_Task details_
Transcribe the full listing exactly, and drop every picture.

---------------

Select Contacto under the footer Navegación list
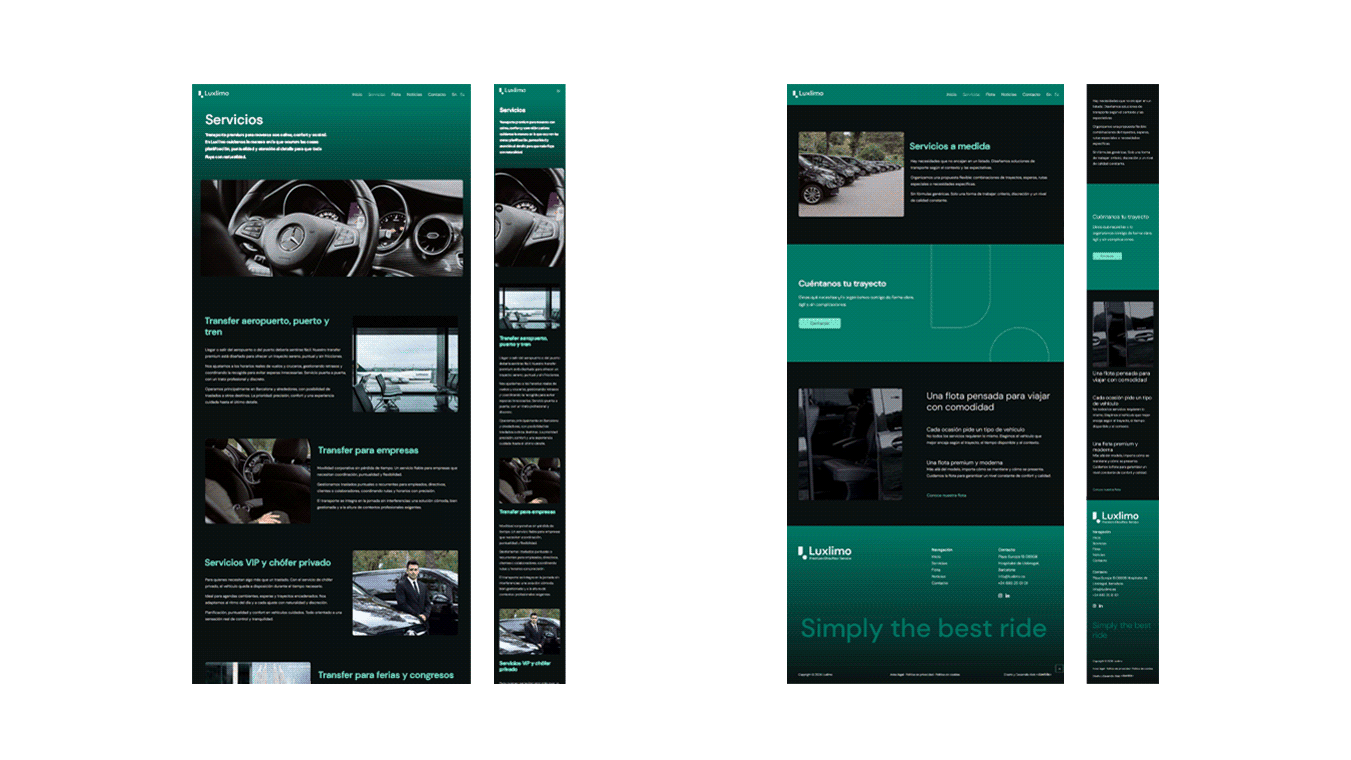1351x760 pixels. (x=940, y=583)
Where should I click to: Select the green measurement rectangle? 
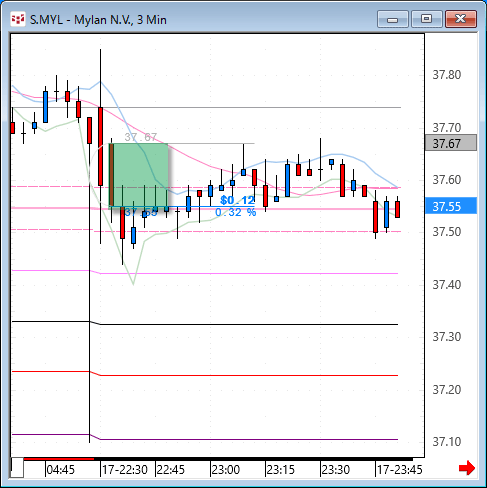pos(139,175)
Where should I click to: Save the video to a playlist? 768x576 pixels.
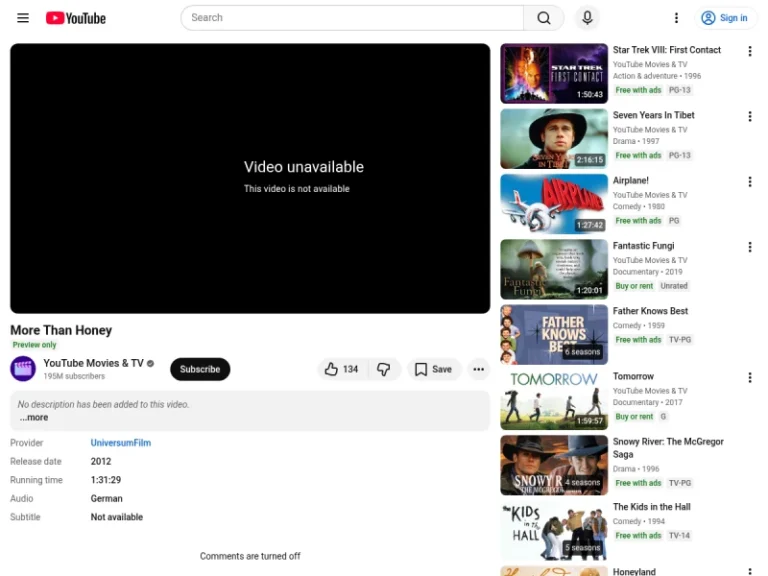click(433, 369)
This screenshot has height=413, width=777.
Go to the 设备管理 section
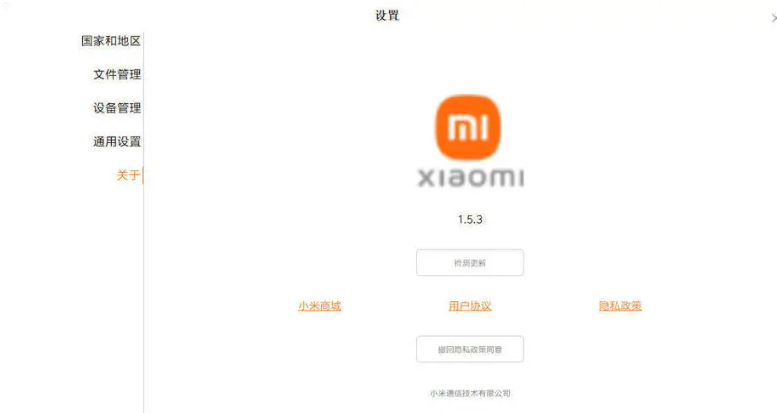pyautogui.click(x=117, y=108)
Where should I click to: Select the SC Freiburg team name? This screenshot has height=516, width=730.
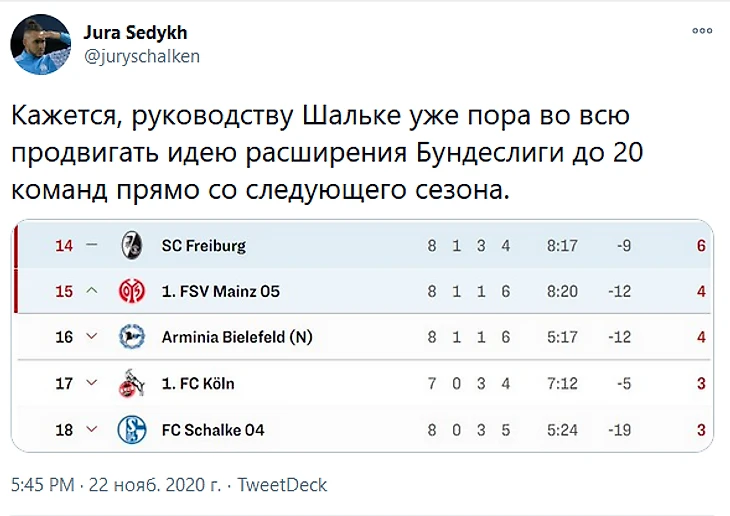tap(203, 246)
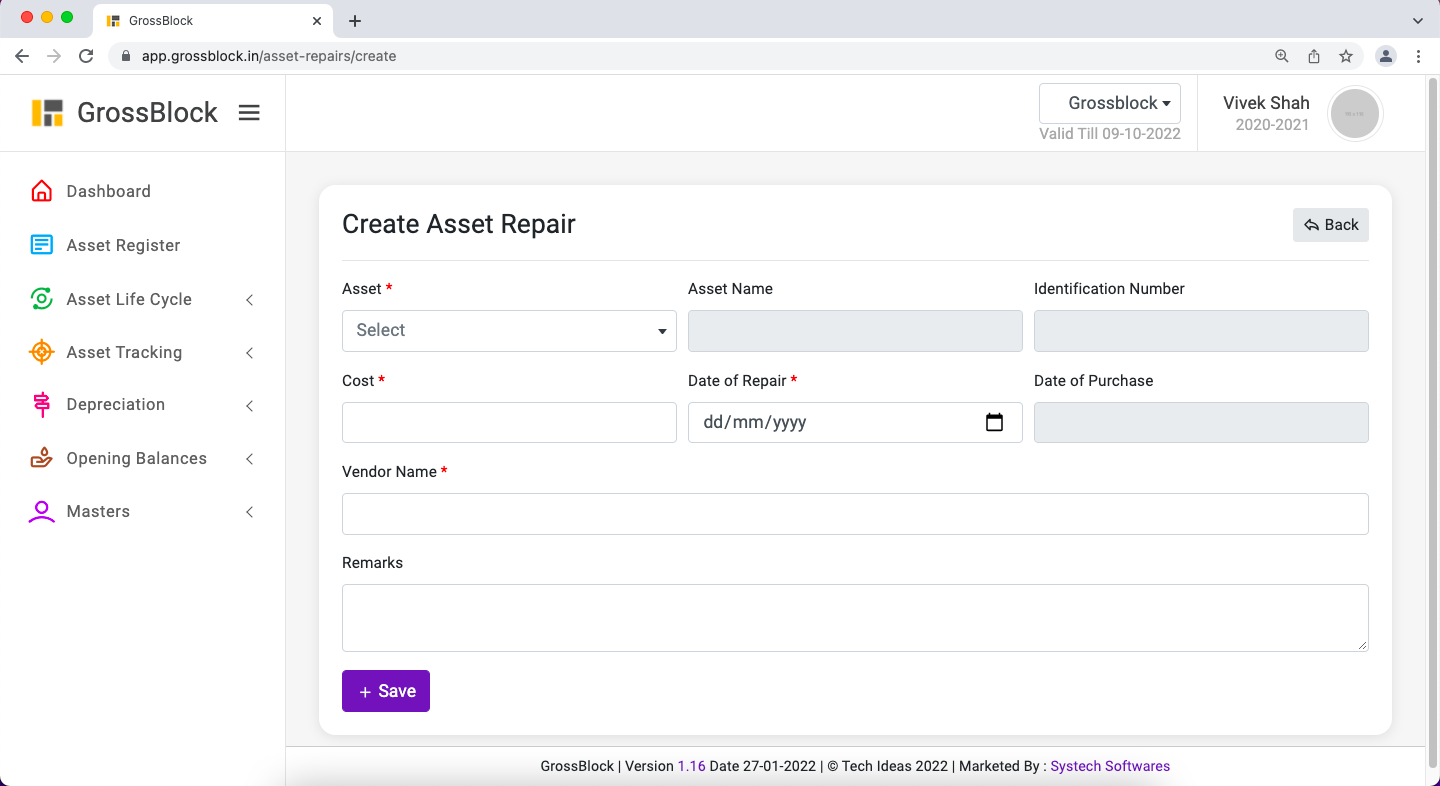Open the Grossblock company dropdown
This screenshot has width=1440, height=786.
coord(1110,103)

---------------

_Result_
Select Contacto under the footer Navegación list
1351x760 pixels. (x=940, y=583)
Where should I click to: Select the green measurement rectangle? 
pos(139,175)
Where should I click to: Save the video to a playlist? 768x576 pixels.
click(433, 369)
This screenshot has height=413, width=777.
Go to the 设备管理 section
pyautogui.click(x=117, y=108)
Where should I click to: Select the SC Freiburg team name? This screenshot has height=516, width=730.
tap(203, 246)
Open the Grossblock company dropdown
This screenshot has width=1440, height=786.
coord(1110,103)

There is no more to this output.